- Task objective -
Starting at the first line of the records and ending at the line that contains "(x=520, y=545)", give each line as one string in a JSON list, leaving out blank lines.

- Given entries -

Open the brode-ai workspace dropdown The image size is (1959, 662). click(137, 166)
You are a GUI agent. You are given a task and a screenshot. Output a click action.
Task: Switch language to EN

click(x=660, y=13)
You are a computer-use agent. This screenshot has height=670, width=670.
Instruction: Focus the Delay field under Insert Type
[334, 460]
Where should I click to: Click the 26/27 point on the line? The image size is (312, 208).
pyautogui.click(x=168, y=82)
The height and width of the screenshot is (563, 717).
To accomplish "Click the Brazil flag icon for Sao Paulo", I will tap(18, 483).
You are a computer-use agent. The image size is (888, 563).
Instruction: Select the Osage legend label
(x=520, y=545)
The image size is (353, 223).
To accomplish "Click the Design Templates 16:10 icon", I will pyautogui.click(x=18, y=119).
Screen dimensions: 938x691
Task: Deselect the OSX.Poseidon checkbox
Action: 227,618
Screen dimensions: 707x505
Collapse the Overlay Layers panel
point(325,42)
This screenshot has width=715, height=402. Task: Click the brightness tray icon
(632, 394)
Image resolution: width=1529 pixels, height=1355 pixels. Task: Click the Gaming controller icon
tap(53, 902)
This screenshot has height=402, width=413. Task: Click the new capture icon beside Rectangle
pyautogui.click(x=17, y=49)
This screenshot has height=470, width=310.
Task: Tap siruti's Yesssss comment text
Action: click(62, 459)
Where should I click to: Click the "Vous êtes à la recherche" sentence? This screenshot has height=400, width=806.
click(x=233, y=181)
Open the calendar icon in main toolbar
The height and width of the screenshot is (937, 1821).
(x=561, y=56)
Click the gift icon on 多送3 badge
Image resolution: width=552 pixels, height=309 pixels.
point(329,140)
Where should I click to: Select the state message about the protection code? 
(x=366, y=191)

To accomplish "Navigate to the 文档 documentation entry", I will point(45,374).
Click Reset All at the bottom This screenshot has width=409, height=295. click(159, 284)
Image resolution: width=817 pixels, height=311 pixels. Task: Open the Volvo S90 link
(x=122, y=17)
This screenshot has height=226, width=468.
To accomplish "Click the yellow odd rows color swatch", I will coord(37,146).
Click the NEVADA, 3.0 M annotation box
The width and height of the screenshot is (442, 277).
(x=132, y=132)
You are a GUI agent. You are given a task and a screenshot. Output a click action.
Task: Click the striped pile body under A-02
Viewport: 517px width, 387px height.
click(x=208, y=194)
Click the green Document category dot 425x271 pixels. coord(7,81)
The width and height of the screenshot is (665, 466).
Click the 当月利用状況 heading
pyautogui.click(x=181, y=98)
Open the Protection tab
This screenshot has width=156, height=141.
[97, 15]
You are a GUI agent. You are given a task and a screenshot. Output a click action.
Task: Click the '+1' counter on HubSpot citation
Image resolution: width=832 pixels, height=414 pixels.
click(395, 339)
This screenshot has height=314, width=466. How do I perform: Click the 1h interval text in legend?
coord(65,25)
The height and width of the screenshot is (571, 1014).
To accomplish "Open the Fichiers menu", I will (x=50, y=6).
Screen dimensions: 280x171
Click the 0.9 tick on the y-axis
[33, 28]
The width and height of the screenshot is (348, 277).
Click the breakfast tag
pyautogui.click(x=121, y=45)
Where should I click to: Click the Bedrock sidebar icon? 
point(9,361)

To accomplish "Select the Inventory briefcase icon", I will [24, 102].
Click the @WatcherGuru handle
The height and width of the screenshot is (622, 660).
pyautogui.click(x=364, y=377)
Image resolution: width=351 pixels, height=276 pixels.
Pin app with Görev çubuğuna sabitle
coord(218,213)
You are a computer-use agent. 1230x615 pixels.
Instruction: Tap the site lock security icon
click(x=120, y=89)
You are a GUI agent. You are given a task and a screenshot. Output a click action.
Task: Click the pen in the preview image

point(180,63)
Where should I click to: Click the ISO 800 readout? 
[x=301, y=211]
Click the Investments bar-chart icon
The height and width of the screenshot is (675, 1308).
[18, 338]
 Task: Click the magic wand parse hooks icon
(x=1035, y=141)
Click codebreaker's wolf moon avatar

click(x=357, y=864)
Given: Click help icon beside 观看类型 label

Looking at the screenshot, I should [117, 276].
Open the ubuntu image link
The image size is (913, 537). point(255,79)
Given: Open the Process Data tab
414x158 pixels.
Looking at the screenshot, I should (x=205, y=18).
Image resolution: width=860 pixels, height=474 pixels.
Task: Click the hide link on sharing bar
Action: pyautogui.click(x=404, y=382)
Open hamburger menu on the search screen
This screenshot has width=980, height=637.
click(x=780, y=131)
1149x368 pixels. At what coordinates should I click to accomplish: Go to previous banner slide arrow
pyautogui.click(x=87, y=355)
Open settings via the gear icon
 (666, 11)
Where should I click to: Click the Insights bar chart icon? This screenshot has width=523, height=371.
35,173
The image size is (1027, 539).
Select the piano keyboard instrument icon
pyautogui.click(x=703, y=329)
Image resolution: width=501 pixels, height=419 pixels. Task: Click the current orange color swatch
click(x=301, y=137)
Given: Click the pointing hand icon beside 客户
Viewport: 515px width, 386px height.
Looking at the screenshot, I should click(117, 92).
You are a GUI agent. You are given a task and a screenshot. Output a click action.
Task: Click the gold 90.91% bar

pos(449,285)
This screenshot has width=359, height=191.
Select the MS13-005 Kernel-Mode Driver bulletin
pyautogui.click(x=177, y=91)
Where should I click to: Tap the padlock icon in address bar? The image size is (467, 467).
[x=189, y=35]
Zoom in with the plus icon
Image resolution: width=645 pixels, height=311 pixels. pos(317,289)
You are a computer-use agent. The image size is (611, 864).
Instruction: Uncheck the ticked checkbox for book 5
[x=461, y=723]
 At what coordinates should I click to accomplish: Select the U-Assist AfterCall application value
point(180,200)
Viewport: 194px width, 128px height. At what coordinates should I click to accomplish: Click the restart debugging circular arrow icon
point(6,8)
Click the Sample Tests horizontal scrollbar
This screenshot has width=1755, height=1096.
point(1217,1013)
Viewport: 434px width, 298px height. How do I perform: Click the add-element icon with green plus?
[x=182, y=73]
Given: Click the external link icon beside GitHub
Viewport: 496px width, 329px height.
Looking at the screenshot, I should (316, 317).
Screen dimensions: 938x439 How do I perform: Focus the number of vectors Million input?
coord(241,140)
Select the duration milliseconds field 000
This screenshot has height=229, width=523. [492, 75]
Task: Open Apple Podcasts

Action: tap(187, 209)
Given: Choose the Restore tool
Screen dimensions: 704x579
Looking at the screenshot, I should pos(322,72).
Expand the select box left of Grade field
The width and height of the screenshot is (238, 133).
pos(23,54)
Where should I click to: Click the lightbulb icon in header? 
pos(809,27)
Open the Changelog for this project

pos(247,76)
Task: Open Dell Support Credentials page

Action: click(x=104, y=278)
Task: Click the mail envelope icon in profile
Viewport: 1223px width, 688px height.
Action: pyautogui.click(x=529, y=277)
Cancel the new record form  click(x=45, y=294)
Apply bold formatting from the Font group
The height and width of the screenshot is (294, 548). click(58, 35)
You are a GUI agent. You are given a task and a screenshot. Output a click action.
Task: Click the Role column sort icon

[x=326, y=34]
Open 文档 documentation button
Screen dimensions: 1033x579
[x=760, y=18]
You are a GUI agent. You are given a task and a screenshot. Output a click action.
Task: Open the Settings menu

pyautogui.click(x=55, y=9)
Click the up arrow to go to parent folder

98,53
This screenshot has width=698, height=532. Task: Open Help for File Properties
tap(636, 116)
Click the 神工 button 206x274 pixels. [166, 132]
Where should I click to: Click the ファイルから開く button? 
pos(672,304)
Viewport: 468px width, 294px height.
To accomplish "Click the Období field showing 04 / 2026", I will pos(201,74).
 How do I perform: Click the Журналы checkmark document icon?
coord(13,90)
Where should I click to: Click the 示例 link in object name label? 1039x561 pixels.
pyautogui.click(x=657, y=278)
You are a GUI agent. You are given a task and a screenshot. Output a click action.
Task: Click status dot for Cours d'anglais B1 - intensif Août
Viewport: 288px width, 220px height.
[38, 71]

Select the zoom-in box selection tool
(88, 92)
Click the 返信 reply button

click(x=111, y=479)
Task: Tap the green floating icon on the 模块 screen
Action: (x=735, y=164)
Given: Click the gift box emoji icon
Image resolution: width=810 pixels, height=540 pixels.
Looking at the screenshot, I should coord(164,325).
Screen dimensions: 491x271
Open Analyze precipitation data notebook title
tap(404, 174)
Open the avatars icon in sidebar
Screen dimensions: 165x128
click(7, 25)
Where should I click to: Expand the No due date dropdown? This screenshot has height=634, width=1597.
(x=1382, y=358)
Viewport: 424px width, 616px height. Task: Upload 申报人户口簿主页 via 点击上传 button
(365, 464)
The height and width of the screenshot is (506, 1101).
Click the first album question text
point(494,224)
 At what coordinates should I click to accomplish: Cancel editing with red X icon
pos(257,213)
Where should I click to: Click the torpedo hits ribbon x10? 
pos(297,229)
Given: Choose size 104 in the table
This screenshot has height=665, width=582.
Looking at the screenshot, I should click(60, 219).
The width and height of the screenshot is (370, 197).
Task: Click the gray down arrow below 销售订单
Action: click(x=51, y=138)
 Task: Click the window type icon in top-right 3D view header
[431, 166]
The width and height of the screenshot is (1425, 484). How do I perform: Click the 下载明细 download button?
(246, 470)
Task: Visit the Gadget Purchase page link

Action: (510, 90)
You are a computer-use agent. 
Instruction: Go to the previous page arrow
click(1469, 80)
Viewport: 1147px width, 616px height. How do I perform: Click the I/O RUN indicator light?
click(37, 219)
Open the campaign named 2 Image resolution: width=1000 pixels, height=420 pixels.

- Answer for the task -
[
  "Open the brode-ai workspace dropdown The image size is (1959, 662). click(137, 166)",
  "You are a GUI agent. You are given a task and a screenshot. Output a click action.",
  "Task: Switch language to EN",
  "click(x=660, y=13)",
  "You are a computer-use agent. This screenshot has height=670, width=670.",
  "Instruction: Focus the Delay field under Insert Type",
  "[334, 460]",
  "Where should I click to: Click the 26/27 point on the line? The image size is (312, 208).",
  "pyautogui.click(x=168, y=82)",
  "The height and width of the screenshot is (563, 717).",
  "To accomplish \"Click the Brazil flag icon for Sao Paulo\", I will tap(18, 483).",
  "You are a computer-use agent. The image size is (888, 563).",
  "Instruction: Select the Osage legend label",
  "(x=520, y=545)"
]